--- Materials provided ---

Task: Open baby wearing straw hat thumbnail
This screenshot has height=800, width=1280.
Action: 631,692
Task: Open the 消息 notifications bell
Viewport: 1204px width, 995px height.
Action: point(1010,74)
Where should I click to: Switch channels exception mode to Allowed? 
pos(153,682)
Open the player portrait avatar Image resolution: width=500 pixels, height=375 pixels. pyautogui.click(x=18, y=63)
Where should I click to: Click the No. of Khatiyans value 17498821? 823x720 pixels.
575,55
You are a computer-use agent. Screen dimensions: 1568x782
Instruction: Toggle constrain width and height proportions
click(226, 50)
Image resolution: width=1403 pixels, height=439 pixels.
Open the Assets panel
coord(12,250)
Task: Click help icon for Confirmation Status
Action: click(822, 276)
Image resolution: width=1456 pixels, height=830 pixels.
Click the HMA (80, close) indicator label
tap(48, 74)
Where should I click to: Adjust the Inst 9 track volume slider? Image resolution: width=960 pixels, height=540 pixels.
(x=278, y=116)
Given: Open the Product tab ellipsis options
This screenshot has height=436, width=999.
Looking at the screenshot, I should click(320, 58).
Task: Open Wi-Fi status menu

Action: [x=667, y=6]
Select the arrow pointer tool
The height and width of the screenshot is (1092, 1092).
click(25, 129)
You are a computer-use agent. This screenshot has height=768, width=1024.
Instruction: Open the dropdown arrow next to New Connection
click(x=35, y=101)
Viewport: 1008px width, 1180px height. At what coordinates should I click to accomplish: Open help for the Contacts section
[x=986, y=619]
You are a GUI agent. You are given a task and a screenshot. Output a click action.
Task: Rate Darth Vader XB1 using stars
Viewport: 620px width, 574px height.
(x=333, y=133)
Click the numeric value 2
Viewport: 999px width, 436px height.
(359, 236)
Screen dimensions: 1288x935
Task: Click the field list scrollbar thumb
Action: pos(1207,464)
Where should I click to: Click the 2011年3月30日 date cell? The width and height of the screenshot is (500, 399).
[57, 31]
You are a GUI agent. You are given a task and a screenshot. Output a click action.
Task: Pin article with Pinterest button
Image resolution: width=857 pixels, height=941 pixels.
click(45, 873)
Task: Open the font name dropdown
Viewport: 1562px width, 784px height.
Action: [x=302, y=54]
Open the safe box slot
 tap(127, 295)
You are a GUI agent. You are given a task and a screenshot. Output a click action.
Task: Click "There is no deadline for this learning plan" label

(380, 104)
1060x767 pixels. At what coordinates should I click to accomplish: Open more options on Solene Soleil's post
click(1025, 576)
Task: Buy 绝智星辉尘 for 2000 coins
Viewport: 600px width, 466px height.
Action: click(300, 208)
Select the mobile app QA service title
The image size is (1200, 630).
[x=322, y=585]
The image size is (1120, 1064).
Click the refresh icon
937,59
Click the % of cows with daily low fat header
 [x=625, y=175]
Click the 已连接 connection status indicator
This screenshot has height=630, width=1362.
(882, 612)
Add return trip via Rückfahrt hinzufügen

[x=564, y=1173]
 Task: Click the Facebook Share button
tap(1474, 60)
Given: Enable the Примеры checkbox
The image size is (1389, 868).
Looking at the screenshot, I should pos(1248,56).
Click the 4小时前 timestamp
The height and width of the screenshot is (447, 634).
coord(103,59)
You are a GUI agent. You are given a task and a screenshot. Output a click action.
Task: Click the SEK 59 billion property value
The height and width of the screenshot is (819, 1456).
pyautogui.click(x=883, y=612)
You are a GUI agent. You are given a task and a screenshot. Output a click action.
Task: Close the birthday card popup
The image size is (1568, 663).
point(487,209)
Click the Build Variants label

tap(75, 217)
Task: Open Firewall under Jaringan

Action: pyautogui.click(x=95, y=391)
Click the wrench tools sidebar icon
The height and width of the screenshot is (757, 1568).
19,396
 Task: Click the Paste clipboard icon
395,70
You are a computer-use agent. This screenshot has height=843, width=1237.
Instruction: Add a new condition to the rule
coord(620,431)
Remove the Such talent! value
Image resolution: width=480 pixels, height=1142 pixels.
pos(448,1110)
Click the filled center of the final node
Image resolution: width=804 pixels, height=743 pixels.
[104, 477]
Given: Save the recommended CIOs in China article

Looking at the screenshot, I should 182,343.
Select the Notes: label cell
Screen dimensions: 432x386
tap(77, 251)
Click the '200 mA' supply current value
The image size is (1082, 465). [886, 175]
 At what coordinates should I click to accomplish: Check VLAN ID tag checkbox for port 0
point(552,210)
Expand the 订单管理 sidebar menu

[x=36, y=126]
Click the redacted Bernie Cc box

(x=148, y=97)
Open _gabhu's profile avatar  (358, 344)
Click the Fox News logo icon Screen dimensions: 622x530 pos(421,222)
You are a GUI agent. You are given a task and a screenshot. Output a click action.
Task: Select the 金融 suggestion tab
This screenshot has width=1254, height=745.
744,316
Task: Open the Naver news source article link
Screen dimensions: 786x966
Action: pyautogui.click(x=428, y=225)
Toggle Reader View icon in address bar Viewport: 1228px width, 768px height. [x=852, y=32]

---

Work instructions: All lines in the listing above from the line containing "The image size is (1120, 1064)." to the line containing "Given: Enable the Примеры checkbox", inclusive, should be retyped exactly; no other lines should appear.

Response box:
The image size is (1120, 1064).
Click the refresh icon
937,59
Click the % of cows with daily low fat header
 [x=625, y=175]
Click the 已连接 connection status indicator
This screenshot has height=630, width=1362.
(882, 612)
Add return trip via Rückfahrt hinzufügen

[x=564, y=1173]
 Task: Click the Facebook Share button
tap(1474, 60)
Given: Enable the Примеры checkbox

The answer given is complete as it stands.